AARP Hearing Center
More financial professionals advising investors on saving for retirement will be required to act solely in those clients’ best interests, under a new federal regulation set to take effect this fall.
The Retirement Security Rule, finalized by the Department of Labor April 23, updates the definition of an investment advice fiduciary to apply to financial services providers who give paid advice to individual retirement account (IRA) owners, participants in workplace plans such as 401(k)s, and officials who administer those plans and manage savers’ assets.
The department says that designation prohibits advisers from boosting their bottom lines by steering savers toward retirement products that serve the advisers’ interests but may not best fit clients' needs.
“This rule will close loopholes in regulations that allow some financial professionals to steer retirement savers toward high-fee or inappropriate products for their own financial gain,” Nancy LeaMond, AARP’s chief advocacy and engagement officer, said at a White House event to announce the final version of the rule. "This is a common-sense rule that extends a framework that most financial advisers already operate under."

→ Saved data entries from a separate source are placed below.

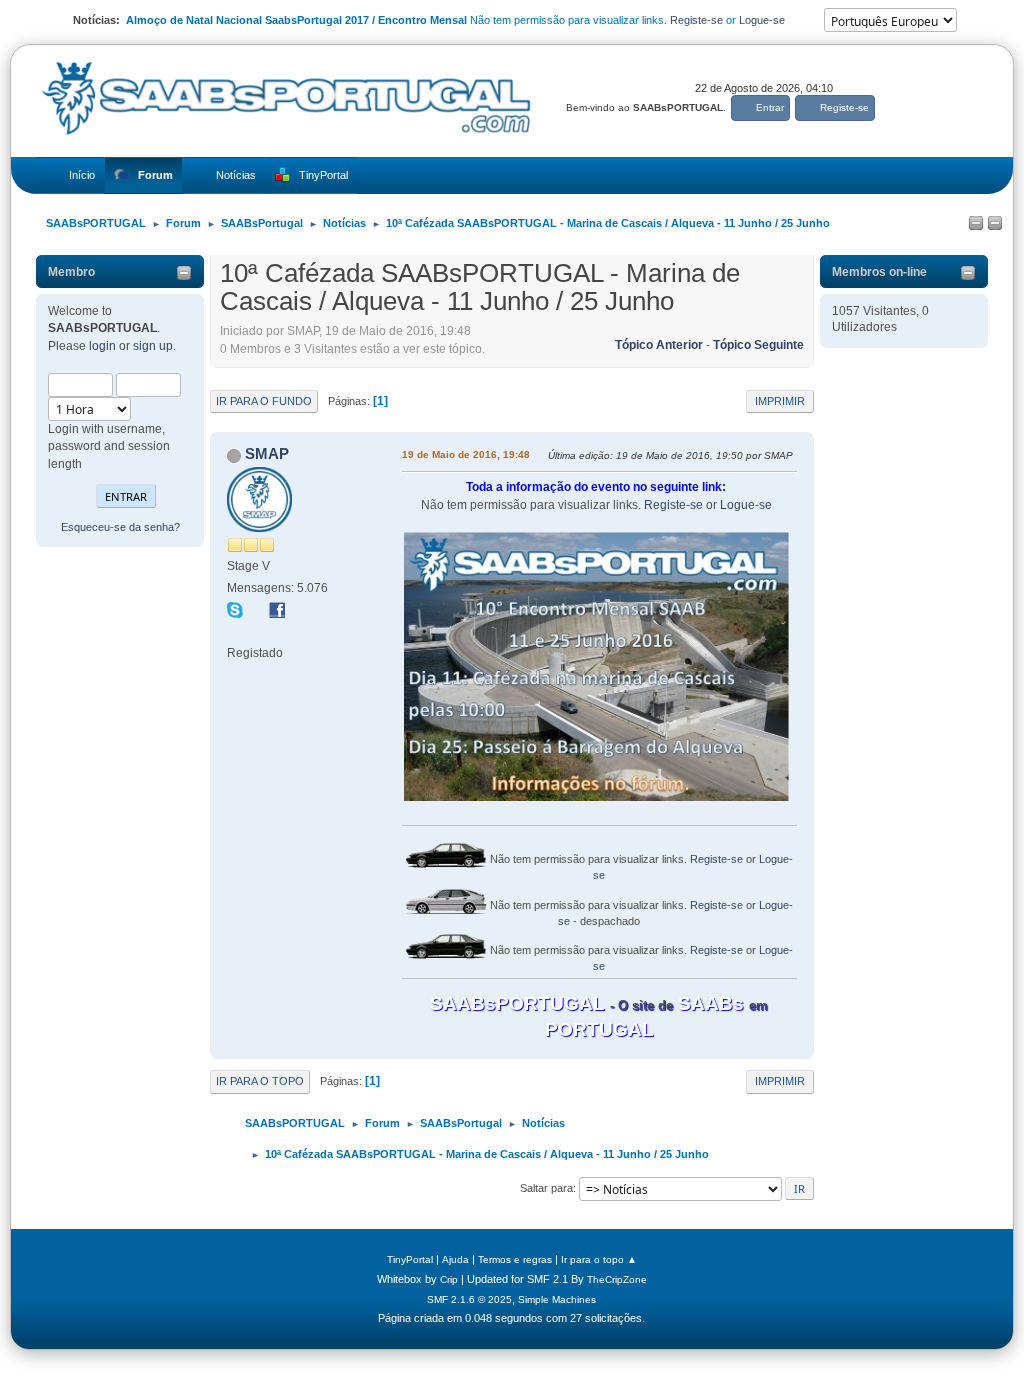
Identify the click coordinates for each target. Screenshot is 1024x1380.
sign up (153, 346)
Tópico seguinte (758, 345)
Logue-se (762, 20)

AARP and consumer protection groups have long sought tighter rules for financial advisers handling retirement savings vehicles such as IRAs, 401(k)s and annuities. AARP Chief Executive Officer Jo Ann Jenkins introduced President Joe Biden when he announced the proposed new rule in October.
“These new safeguards will save tens or even hundreds of thousands of dollars per impacted middle-class saver,” the White House said in an April 23 statement.
Crackdown on conflicts
Under the Retirement Security Rule, retirement advisers will be required to act in the saver’s best interest regardless of the type of investment they are recommending.
This builds on an existing Securities and Exchange Commission rule that sets the best-interest standard for advice on purchasing securities such as mutual funds but does not cover insurance products like fixed index annuities that are increasingly marketed to people saving for their retirement.